:: SUPPLIED DATA
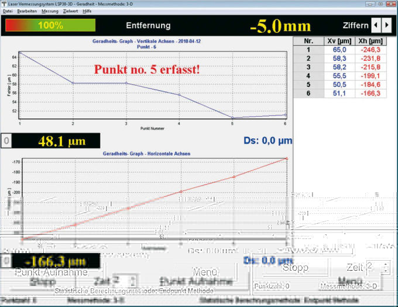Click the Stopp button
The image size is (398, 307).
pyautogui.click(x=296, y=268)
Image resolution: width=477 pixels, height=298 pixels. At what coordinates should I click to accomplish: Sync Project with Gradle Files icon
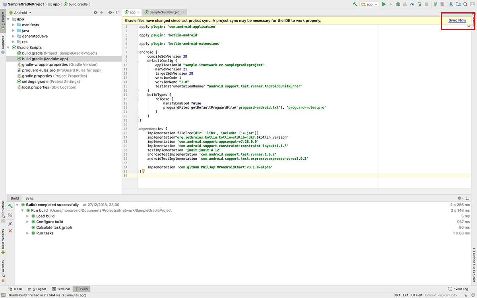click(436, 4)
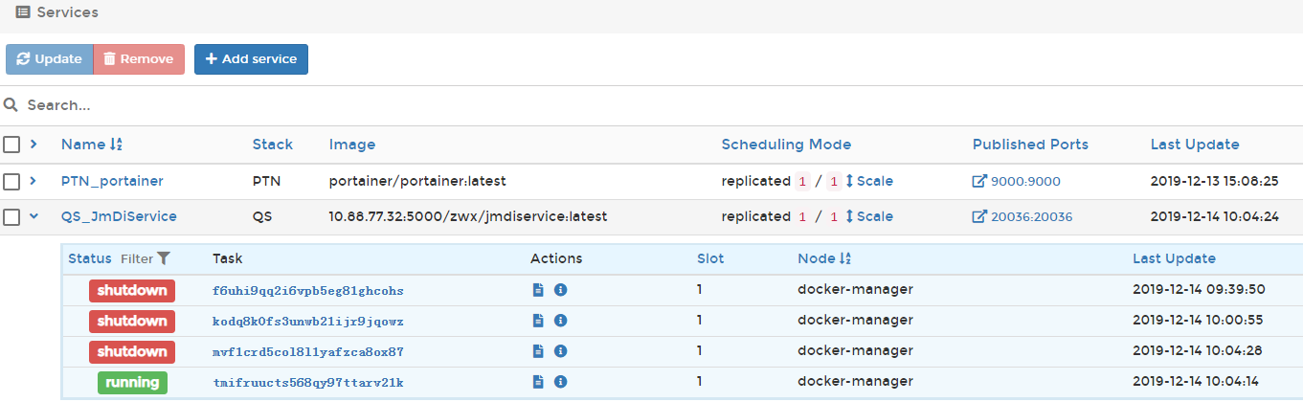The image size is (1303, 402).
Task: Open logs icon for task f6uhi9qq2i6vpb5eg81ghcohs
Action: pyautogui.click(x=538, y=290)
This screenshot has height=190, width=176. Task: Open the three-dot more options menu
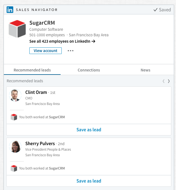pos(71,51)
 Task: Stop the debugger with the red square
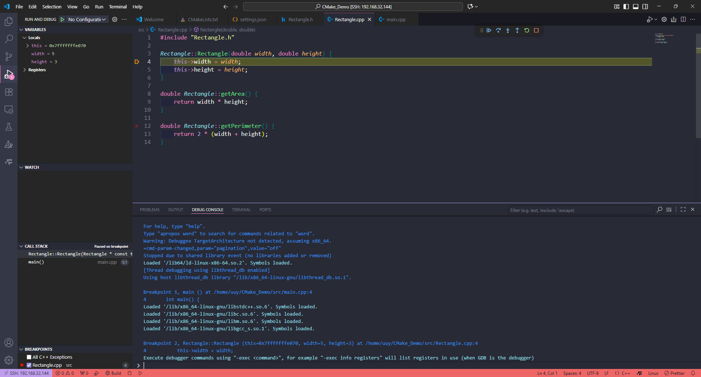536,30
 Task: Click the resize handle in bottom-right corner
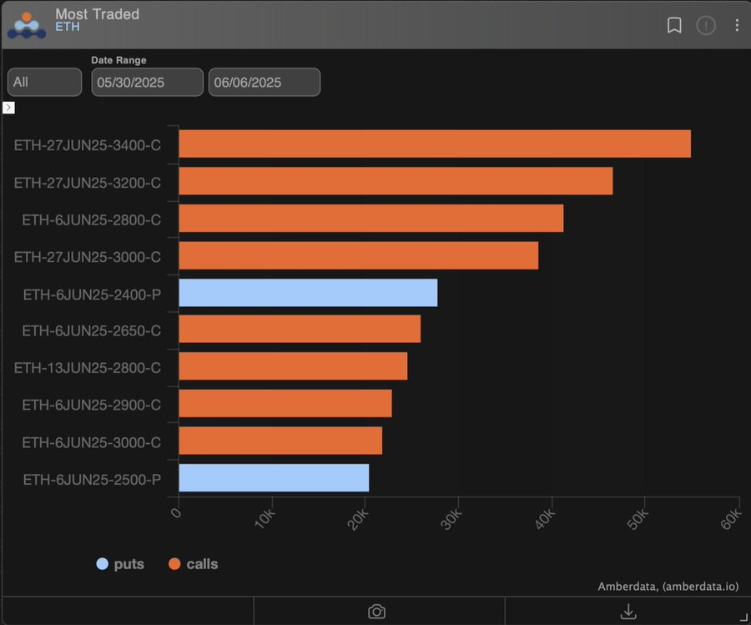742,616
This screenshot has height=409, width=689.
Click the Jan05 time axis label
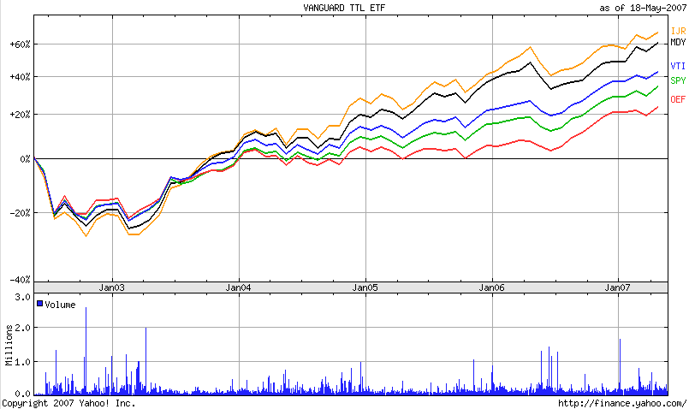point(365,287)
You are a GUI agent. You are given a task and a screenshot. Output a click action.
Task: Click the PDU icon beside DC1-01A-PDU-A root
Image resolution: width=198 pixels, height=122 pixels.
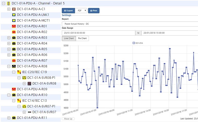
::::
:: SUPPLIED DATA
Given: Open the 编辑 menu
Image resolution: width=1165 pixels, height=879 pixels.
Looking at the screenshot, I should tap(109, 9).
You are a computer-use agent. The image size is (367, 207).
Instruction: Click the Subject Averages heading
::::
Repeat exactly the lines above from the one with "You are a GUI" up to and including the one with "Image resolution: width=198". No other line belongs in the reply.

* [SOLUTION TO THE EXERCISE]
You are a GUI agent. You are given a task and a screenshot. Output a click action.
Task: Click the PDU icon beside DC1-01A-PDU-A root
Image resolution: width=198 pixels, height=122 pixels.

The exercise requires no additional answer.